All of that will be forecasted by many people more savvy on the law than myself, so instead, I’m going to look very far ahead into the future: what if Section 3 is struck down for good?
Section 3 of the Defense of Marriage Act is the section that defines marriage, for the purposes of the federal government, as an institution between one man and one woman. Here’s an excerpt (which is almost the entire section; it’s a very short law):
In determining the meaning of any Act of Congress, or of any ruling, regulation, or interpretation of the various administrative bureaus and agencies of the United States, the word `marriage' means only a legal union between one man and one woman as husband and wife, and the word `spouse' refers only to a person of the opposite sex who is a husband or a wife.
There are over 1,000 federal laws relating to marriages and spouses (social security, veterans benefits, tax laws, etc.), so this is the biggest part of the law. If Section 3 is struck down (or, less likely, repealed by Congress first), then couples who are legally-married in the states (plus DC) which allow it will technically be treated equally under federal law: they will be eligible for the 1,000+ rights that straight couples are currently entitled to.

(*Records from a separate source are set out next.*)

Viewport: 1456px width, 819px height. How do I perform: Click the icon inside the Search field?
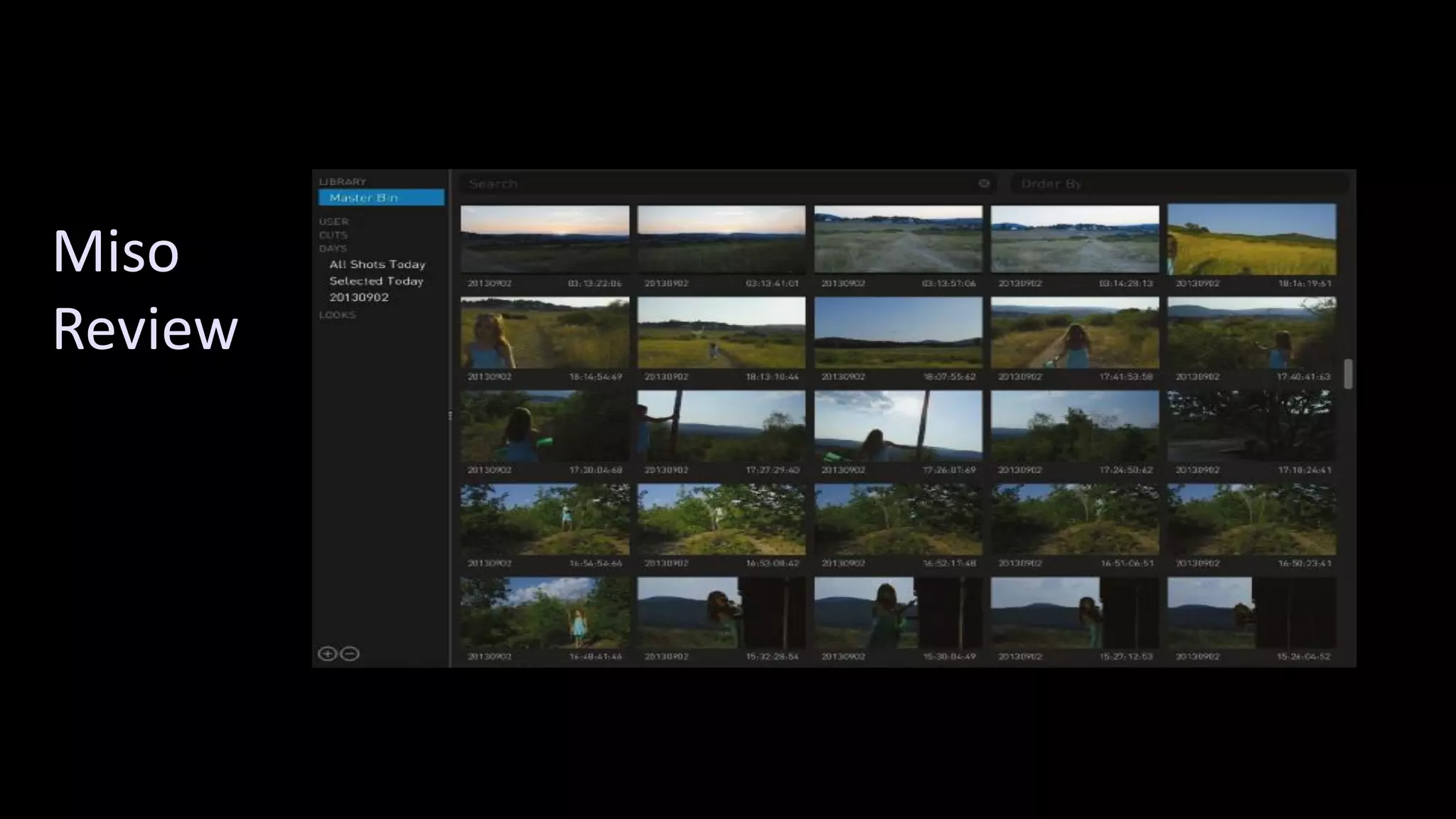coord(984,183)
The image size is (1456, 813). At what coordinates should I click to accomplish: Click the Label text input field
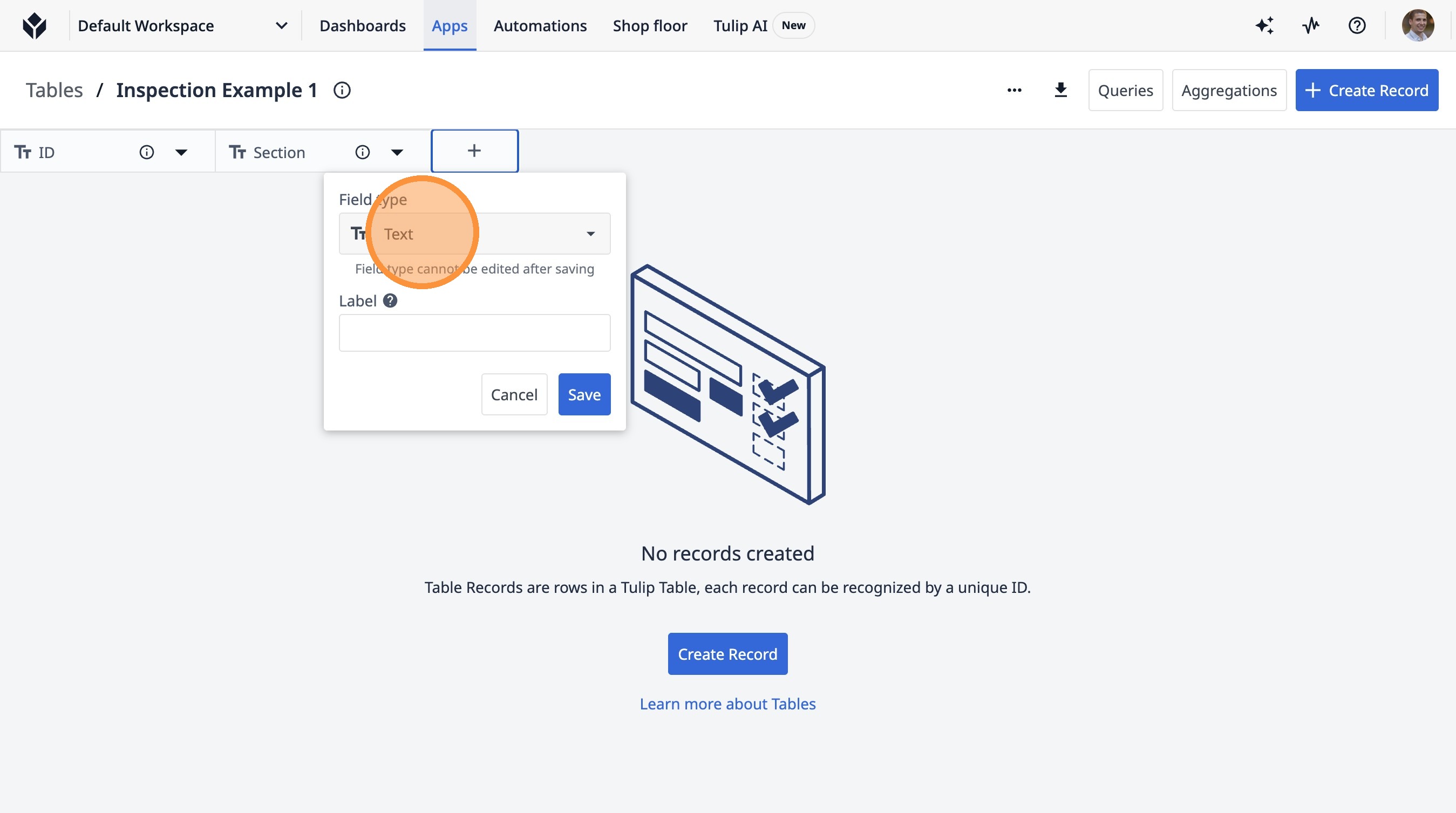click(x=474, y=333)
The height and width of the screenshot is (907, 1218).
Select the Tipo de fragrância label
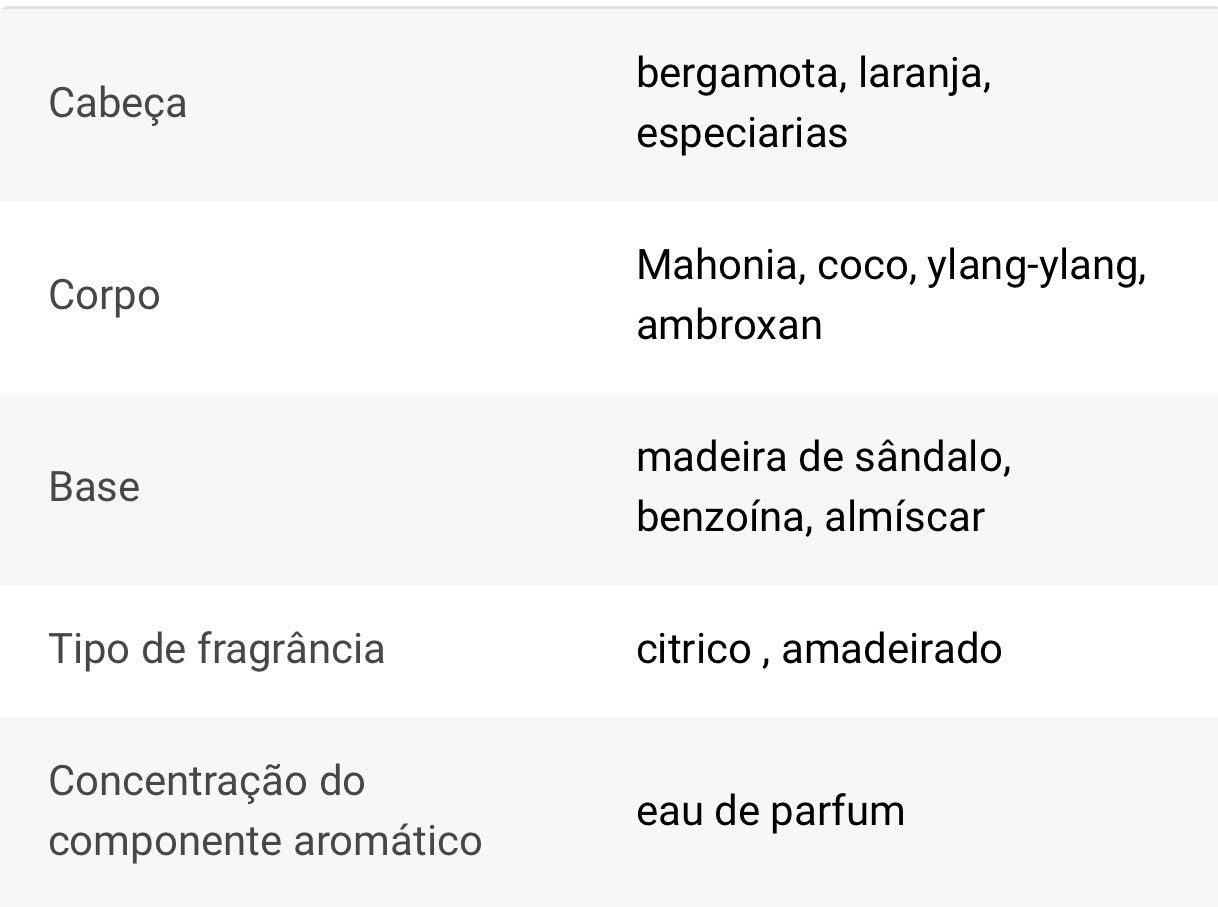tap(216, 649)
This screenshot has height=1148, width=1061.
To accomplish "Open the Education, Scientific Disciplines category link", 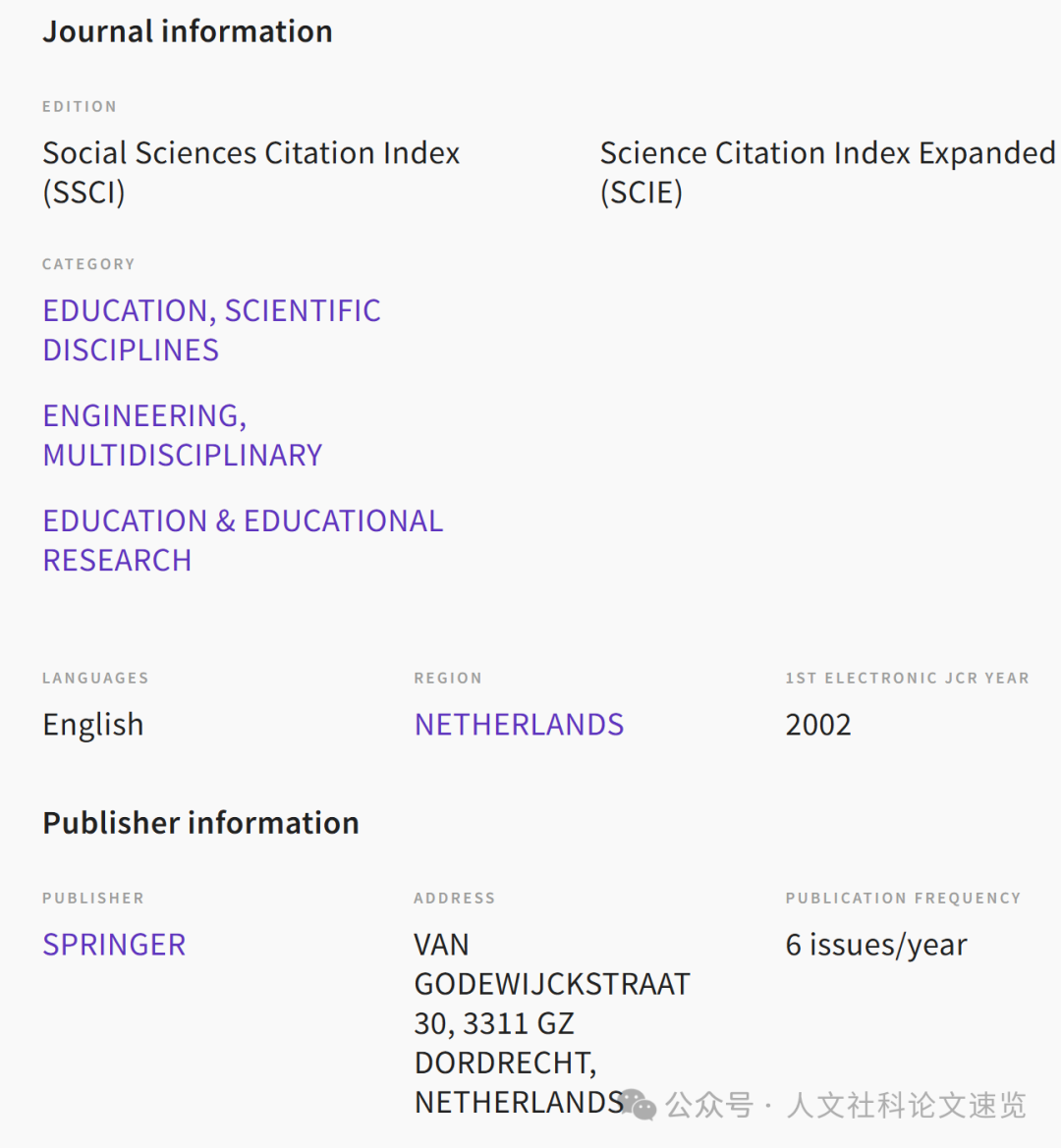I will [211, 330].
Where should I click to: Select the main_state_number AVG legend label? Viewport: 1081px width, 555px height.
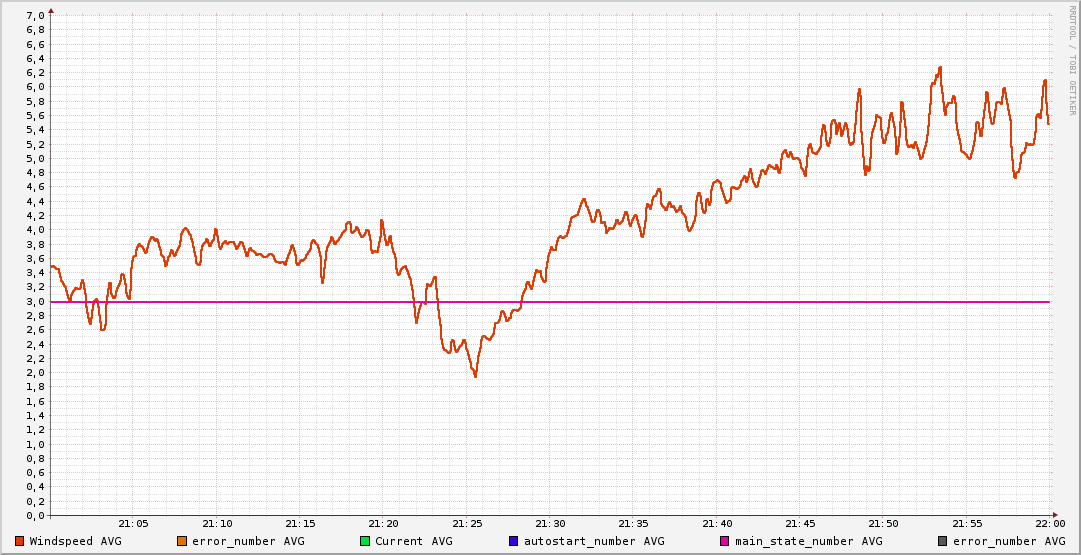point(808,541)
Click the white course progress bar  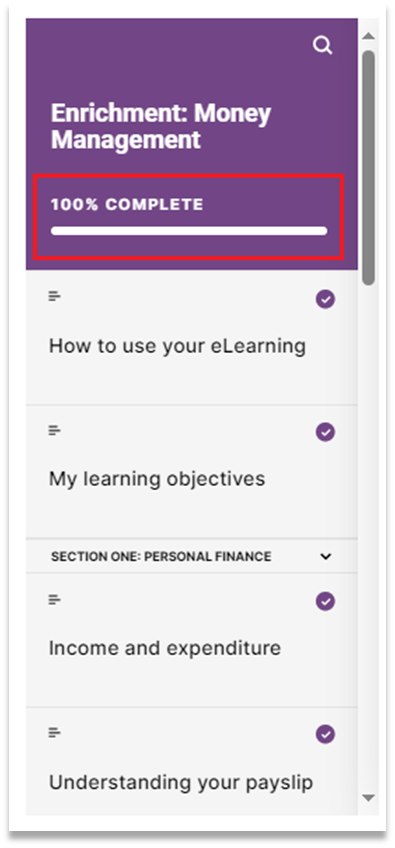(189, 231)
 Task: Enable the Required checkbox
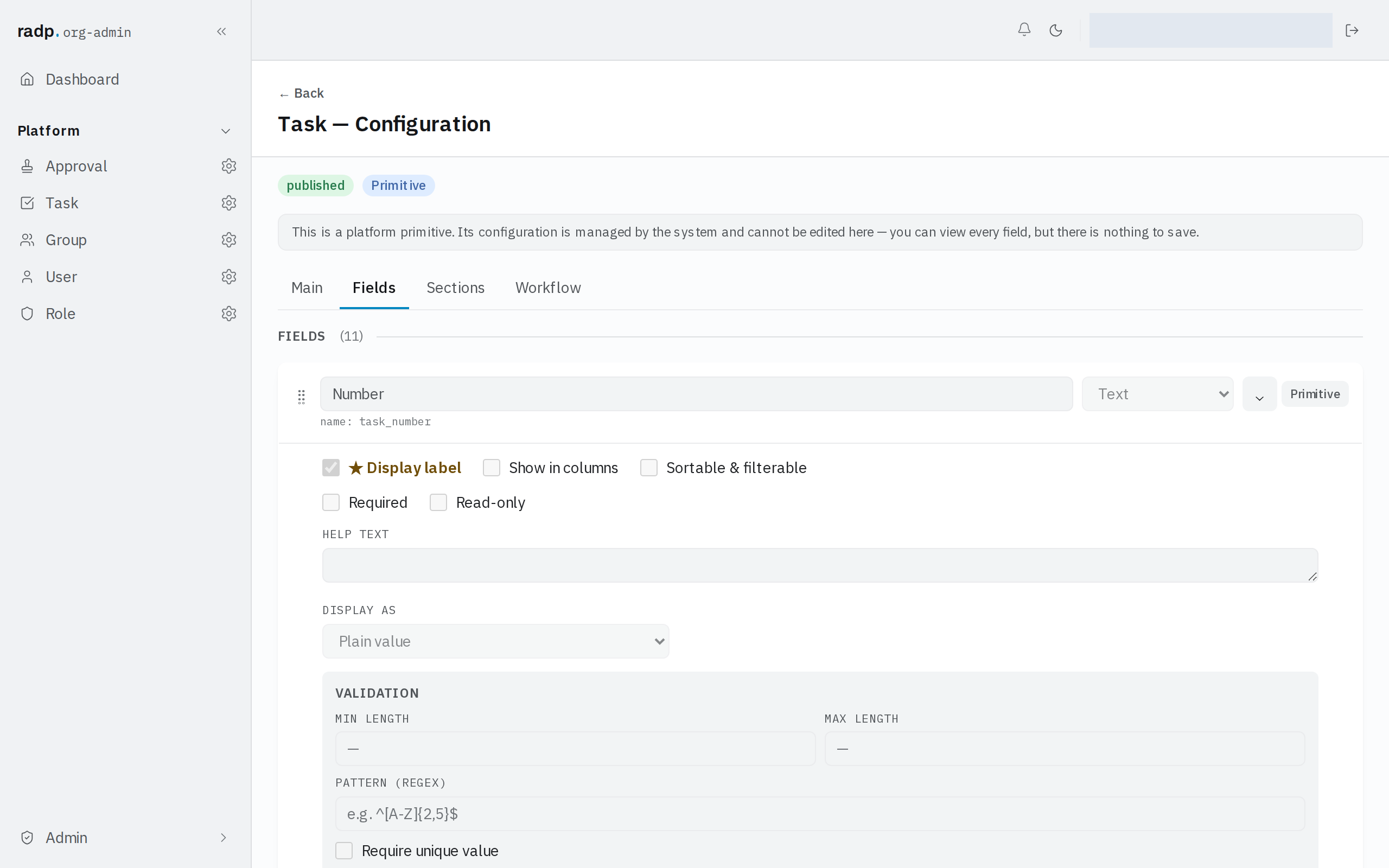(x=330, y=502)
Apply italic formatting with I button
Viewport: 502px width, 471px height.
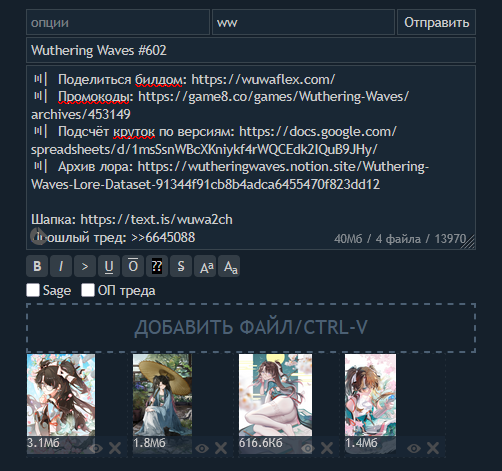tap(61, 266)
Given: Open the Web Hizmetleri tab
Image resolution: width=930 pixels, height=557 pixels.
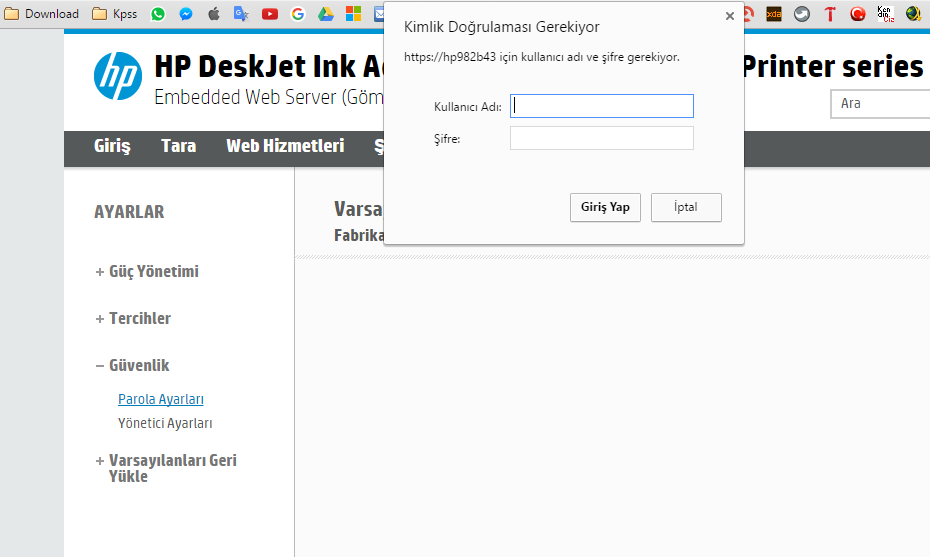Looking at the screenshot, I should pos(285,146).

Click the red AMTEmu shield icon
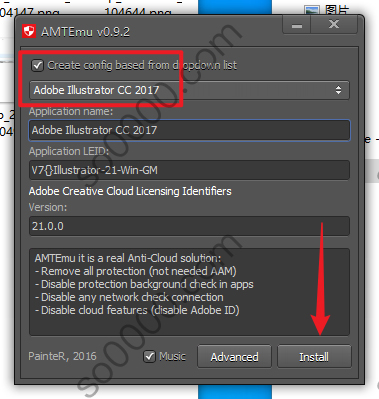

But that’s not the only section of the bill. Section 1 just concerns the title, so that doesn’t have any real legal implications, but Section 2 would still be standing. Section 2 is the section allowing other states not to recognize gay marriages performed in the states that allow them:
No State, territory, or possession of the United States, or Indian tribe, shall be required to give effect to any public act, record, or judicial proceeding of any other State, territory, possession, or tribe respecting a relationship between persons of the same sex that is treated as a marriage under the laws of such other State, territory, possession, or tribe, or a right or claim arising from such relationship.
Because of this section, any state is allowed to say that a couple married legally in, for instance, Connecticut, is not legally married in their state. So while eliminating Section 3 will go a long way in procuring equal rights for legally-wedded gay couples, those couples are still only limited, in terms of rights endowed by the state (such as getting a divorce, state taxes, or adoption laws), to the states that perform and recognize gay marriage. Essentially, we will not have full marriage equality nationwide until Section 2 is eliminated as well.
(Side note: That will probably be argued on the basis of the Full Faith and Credit Clause (Article IV, Section I of the US Constitution), which states that "Full Faith and Credit shall be given in each State to the public Acts, Records, and judicial Proceedings of every other State." That seems to contradict the idea that one state does not have to recognize other states' marriage laws. Again, this is coming from someone who only has a college student's understanding of the law.)
What I want people to know is that this DOJ announcement does not cover all of DOMA, and even if Section 3 were eliminated today, we’re still not at full marriage equality – we won’t be there until every single state recognizes and provides gay marriage. The DOJ’s announcement is a good thing, there is no doubt. But it is only one additional step on a road that will require a much longer journey.